E-cadherin Gene Promoter Hypermethylation in H. pylori-Induced Enlarged Fold Gastritis
Article first published online: 21 AUG 2007
Volume 12, Issue 5, pages 523–531, October 2007
How to Cite
Miyazaki, T., Murayama, Y., Shinomura, Y., Yamamoto, T., Watabe, K., Tsutsui, S., Kiyohara, T., Tamura, S. and Hayashi, N. (2007), E-cadherin Gene Promoter Hypermethylation in H. pylori-Induced Enlarged Fold Gastritis. Helicobacter, 12: 523–531. doi: 10.1111/j.1523-5378.2007.00519.x
- Issue published online: 21 AUG 2007
- Article first published online: 21 AUG 2007
- Helicobacter pylori;
- quantitative MSP;
- enlarged fold gastritis
Background: Promoter hypermethylation of E-cadherin plays an important role on gastric carcinogenesis. We have previously reported that the odds ratio for gastric carcinoma and the prevalence of diffuse-type early gastric carcinoma in Helicobacter pylori-induced enlarged fold gastritis increased with increasing fold width. Thus, we examined E-cadherin methylation in gastric mucosa from H. pylori-induced enlarged fold gastritis before and after H. pylori eradication. Moreover, we analyzed the mechanism of H. pylori infection-induced E-cadherin hypermethylation.

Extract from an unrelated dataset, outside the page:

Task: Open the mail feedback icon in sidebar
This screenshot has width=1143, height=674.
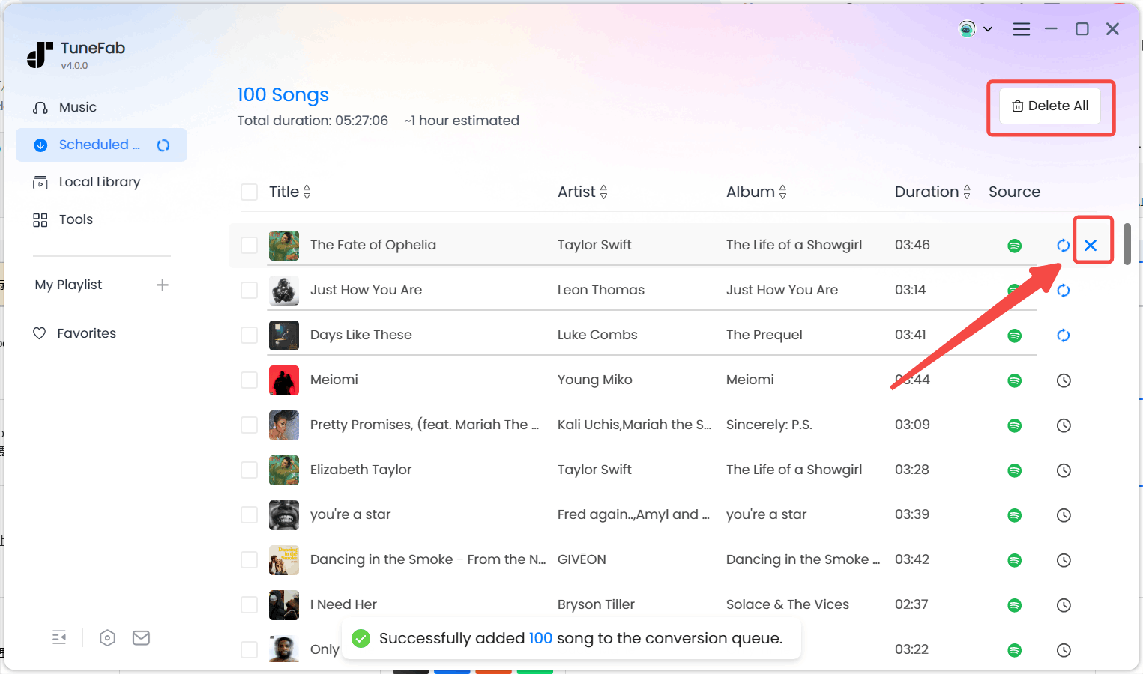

Materials and methods: Twenty-three H. pylori-positive patients with enlarged folds, 18 H. pylori-positive and seven H. pylori-negative patients without enlarged folds, were involved in the study. E-cadherin promoter methylation was studied using quantitative methylation-specific polymerase chain reaction. We investigated methylation percentage and DNA methyltransferase activity in gastric cancer cell lines treated with EGF, TNFα, and MG132.
Results: E-cadherin methylation percentage of the gastric antral and body mucosa in H. pylori-positive patients with enlarged folds was much greater than that in both H. pylori-positive and -negative patients without enlarged folds. After H. pylori eradication, the methylation percentage in six patients with enlarged fold gastritis decreased significantly from 15.6 ± 3.9 to 8.8 ± 2.2 (p < .05). Moreover, the methylation was induced by TNFα, MG132, and EGF treatment, and DNA methyltransferase activity was induced by EGF treatment in MKN-1 cells.
Conclusions: Our findings suggest that the hypermethylation of E-cadherin promoter might be involved in the process of gastric carcinoma through the specialized factors in H. pylori-induced enlarged fold gastritis.